Selasa, 20 Desember 2011

Tanjung Barito, Biak


Setelah meninggalkan air terjun Wafsarak, kami melanjutkan perjalanan kami menuju Tanjung Barito. Mobil berjalan pelan, angin semilir menerpa wajah saya dan saya mulai tertidur pulas di dalam mobil. Dan ketika saya terbangun sudah sampai di Pantai Tanjung Barito. Pantai tersebut langsung menghadap ke Pulau Owe yang dulunya merupakan pangkalan angkatan udara pasukan sekutu maupun jepang yang sampai sekarang masih terdapat keempat landasannya.
Tanjung Barito sendiri merupakan pantai karang yang menjorok langsung menuju laut dalam. Warga Tanjung Barito sendiri merupakan nelayan tradisional yang hidup berdasarkan hasil dari melaut setiap harinya. Hari itu ada seekor ikan tongkol dengan ukuran yang besar saja hanya seharga Rp 25.000,00. Saya menyesal tidak membelinya, dan pasti bisa di santap oleh tim. Perut kami sudah bergejolak sejak dari Wafsarak, kami memutuskan untuk memasak di Tanjung Barito. Kami membuat mie, nasi, dan ikan tuna kaleng untuk kami santap siang itu. Sambil memasak makanan, kami melihat anak-anak kecil sudah belajar memancing ikan sambil bermain sampan di pantai.
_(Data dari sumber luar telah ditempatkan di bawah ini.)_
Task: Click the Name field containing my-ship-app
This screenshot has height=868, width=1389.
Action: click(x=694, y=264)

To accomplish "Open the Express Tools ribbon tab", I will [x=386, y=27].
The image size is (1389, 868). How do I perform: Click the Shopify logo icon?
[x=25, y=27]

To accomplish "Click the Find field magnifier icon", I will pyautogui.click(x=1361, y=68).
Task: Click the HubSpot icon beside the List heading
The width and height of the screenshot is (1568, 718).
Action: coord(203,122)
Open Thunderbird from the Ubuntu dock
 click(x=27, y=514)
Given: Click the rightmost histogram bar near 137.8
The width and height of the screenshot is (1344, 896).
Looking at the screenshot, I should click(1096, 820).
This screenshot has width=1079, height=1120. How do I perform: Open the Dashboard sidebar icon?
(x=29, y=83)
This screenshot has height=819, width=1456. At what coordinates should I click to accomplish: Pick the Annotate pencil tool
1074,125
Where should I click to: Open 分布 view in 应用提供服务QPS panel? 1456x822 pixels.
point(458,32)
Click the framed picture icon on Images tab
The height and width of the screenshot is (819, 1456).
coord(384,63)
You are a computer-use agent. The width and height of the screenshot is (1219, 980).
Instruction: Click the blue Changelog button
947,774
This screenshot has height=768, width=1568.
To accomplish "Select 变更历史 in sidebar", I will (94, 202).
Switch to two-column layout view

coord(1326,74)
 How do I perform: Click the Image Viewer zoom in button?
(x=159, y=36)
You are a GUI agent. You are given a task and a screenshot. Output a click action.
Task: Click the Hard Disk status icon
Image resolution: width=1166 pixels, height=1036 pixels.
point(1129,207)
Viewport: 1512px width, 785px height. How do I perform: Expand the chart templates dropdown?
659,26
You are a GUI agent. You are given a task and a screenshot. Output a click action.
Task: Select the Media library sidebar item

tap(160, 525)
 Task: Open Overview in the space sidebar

Usai menikmati makanan, kami bermain di pantai dengan snorkel gear dan kacamata renang yang kami persiapkan sebelumnya. Sore itu kami menemukan banyak ikan karang, bahkan ada gurita dan ular laut, namun agak miris adalah terumbu karang dan koral yang sudah rusak. Tak lama kemudian tampak dekat lumba-lumba berenang menyusuri lautan tak jauh dari pantai. Menurut penuturan warga hampir setiap sore, lumba-lumba selalu lewat di Tanjung Barito. Di sekitaran Pulau Owe dan lautan dalam di depan tanjung barito, terdapat air tawar di dalamnya, nelayan sekitar sering mengambilnya saat melaut. Bahkan akan ada perusahaan yang akan membuka jaringan air tawar tersebut dengan pipa dari dasar laut.
Ketika matahari makin tenggelam, pantai semakin ramai dengan anak-anak muda yang menaiki sampan dan bergerombol di depan pantai. Ikan-ikan mulai berdatangan setiap sore, anak-anak tersebut melempar jala dan memanen ikan-ikan tersebut. Desa Tanjung Barito yang sunyi, malam sudah hampir tiba. Gemerlap lampu-lampu warga menjadi ucapan selamat tinggal bagi kami malam itu.